Splenosis is a heterotopic autotransplantation of the splenic tissue. It is usually preceded by a spleen injury or splenectomy. Splenosis is usually asymptomatic, but it can cause non-specific abdominal symptoms or lead to recurrence of the haematological disease for which the splenectomy was performed. It is often diagnosed accidentally during tests performed for other indications unrelated to splenosis. Due to its non-specific course and symptoms, it may raise suspicion of a neoplastic disease [1–4]. The reported prevalence of splenosis following trauma in adults is 26–67% [5–7] and 59% in children [8]. The data on the prevalence of splenosis following elective splenectomy is limited. In children, splenosis is extremely rare - isolated cases have been described [1, 2, 9–15] with a single report of splenosis after splenectomy without rupture of the splenic capsule during the surgery [14, 15]. Below we present a case of splenosis mimicking metastatic abdominal and pelvic tumours in a 12-year-old girl, who underwent splenectomy for congenital spherocytosis. During the procedure the spleen capsule was not macroscopically damaged.

CASE REPORT

A 12-year-old female patient with hereditary spherocytosis (HS), diagnosed during the first month of life, after laparoscopic removal of the gallbladder and spleen in April 2018 (there was no macroscopic rupture of the organ capsule during the procedure), was admitted to a district hospital in July 2021 because of a headache with photophobia, nausea, and asthenia. Since 2019, the girl had been under the supervision of a gastroenterology clinic due to symptoms suggestive of irritable bowel syndrome. There was a positive family history of HS. The father of the patient was also affected by HS and had undergone a splenectomy in the past. On admission to the hospital, the child’s general condition was assessed as fair. On the physical examination, pain on palpation and palpable lumps in the area of the lower abdomen were of concern.

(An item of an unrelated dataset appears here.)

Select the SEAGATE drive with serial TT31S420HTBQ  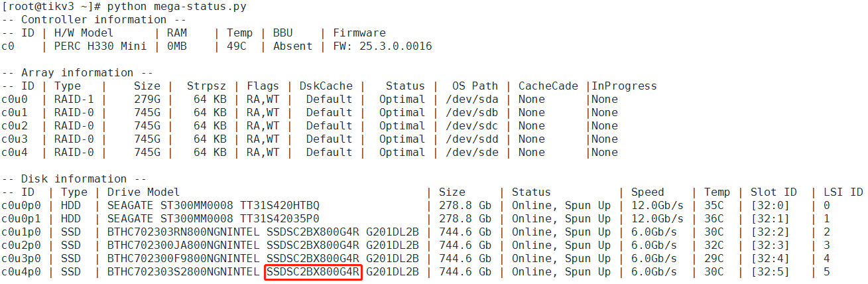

The ultrasound examination revealed numerous hypoechoic structures, mainly oval, in the true pelvis, above the bladder, and in close proximity to the iliac vessels. The largest one, located adjacent to the left bladder wall, was approx. 24  34 mm. Initially the image could correspond to the pathologically enlarged lymph nodes.
Therefore, computed tomography of the abdominal cavity and pelvis was performed (Figure 1). Numerous lesions of size up to 45  28  32 mm (the largest to the left of the bladder, with contrast enhancement similar to the spleen density) as well as intraperitoneal and retroperitoneal lymph nodes were visualized. Splenosis was suspected. Headaches and photophobia subsided, but gastrointestinal complaints persisted.
After 5 days, the patient was transferred to the Department of Paediatric Haematology and Oncology at Clinical Hospital No.1 in Zabrze for further diagnostics. Basic laboratory tests were within the normal range, and selective markers of neoplastic diseases were negative. The chest X-ray examination showed no abnormalities. Based on the computed tomography image analysis of the abdominal cavity and pelvis, the suspicion of splenosis was supported. Because the neoplastic nature of the lesions could not be ruled out, a laparoscopic surgery was performed. Splenic implants were visualized intraoperatively in greater omentum, mainly in true/lesser pelvis, middle abdomen, also in wall of the cecum and ascending colon, the parietal peritoneum of the right flank and the mesentery of the small intestine.
The lesions in the greater omentum and in the true pelvis were larger, even up to 3 cm (Figure 2A). The lesions in the parietal peritoneum were very small and patchy, while those localized in the mesentery reached up to 2 cm (Figure 2B). The mesenteric lymph node (7  3 mm) with macroscopically nodular morphology was also visible. The biopsy of the lesions and adjacent lymph node was taken for histopathological examination. The postoperative period was complicated by abdominal pain and diarrhoea.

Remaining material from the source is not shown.